*WHAT YOU ARE ASKED TO DO:*
Check every line below for the string "pescar", and copy the lines that contain it.

Records from a data collection:
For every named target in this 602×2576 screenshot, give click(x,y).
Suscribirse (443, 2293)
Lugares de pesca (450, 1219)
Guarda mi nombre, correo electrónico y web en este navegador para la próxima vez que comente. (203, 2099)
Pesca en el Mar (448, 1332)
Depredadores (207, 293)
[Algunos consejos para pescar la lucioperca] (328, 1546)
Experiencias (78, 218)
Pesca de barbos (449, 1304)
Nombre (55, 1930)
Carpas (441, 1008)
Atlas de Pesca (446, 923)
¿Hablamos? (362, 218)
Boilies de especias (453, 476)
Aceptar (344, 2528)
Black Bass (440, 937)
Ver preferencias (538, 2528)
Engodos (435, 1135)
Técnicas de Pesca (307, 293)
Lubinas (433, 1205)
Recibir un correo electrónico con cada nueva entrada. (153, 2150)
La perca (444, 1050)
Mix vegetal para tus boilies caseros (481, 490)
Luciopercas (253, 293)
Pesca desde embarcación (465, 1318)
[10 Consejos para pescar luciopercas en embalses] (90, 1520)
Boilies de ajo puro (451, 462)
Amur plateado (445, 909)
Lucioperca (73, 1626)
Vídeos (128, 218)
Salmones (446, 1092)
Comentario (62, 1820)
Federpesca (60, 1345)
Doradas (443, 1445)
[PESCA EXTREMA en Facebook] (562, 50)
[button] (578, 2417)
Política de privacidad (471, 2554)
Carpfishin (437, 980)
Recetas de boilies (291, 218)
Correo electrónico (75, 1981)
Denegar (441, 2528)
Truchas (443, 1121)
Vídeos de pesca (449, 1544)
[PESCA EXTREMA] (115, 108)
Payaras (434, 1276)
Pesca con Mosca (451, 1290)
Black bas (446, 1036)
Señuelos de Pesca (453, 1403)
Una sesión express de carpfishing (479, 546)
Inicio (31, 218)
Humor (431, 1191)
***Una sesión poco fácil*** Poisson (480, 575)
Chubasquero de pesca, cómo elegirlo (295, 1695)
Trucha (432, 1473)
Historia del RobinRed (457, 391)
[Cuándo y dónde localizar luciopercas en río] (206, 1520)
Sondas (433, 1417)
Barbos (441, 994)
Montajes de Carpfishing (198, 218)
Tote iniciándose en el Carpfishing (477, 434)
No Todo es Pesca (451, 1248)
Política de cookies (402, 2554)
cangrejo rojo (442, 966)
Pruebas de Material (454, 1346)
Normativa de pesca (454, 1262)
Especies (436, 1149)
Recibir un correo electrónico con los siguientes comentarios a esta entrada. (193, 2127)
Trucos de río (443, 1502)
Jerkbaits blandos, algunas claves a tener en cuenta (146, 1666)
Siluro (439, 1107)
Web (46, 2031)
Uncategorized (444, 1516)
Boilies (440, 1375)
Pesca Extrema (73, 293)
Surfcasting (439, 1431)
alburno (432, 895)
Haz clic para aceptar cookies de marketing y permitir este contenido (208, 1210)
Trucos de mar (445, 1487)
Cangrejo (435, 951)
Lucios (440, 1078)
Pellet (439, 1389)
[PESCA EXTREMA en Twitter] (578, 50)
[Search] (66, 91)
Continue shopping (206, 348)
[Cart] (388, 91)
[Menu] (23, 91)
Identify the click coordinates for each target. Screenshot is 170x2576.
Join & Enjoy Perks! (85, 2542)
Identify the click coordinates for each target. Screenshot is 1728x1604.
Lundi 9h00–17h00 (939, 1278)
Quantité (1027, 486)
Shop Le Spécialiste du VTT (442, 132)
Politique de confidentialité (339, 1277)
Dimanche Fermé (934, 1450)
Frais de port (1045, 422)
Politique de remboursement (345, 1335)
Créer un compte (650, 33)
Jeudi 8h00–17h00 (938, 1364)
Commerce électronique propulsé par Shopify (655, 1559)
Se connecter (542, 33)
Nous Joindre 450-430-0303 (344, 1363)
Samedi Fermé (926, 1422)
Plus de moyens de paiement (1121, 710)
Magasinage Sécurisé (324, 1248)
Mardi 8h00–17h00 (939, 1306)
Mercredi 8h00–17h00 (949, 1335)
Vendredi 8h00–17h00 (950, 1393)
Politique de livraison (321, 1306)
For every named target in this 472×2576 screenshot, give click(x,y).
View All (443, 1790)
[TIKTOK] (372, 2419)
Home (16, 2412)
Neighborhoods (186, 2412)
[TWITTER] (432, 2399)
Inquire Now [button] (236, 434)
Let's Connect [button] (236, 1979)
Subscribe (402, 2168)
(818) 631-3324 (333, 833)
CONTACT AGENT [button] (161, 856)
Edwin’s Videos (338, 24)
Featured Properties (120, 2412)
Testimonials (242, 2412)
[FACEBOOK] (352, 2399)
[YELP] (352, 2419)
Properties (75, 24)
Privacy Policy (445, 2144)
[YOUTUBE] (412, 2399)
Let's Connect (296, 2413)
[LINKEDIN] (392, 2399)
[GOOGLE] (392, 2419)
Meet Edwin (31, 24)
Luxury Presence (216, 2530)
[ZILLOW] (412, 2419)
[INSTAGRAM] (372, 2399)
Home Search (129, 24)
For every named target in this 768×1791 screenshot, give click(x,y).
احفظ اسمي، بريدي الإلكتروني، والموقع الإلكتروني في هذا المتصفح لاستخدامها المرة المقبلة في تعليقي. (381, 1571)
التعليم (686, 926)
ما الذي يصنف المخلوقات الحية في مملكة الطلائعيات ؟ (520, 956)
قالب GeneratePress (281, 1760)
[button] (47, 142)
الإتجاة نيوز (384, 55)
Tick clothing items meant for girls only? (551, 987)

*RESPONSE FOR THIS EXERCISE:*
[Algunos consejos para pescar la lucioperca] (328, 1546)
[10 Consejos para pescar luciopercas en embalses] (90, 1520)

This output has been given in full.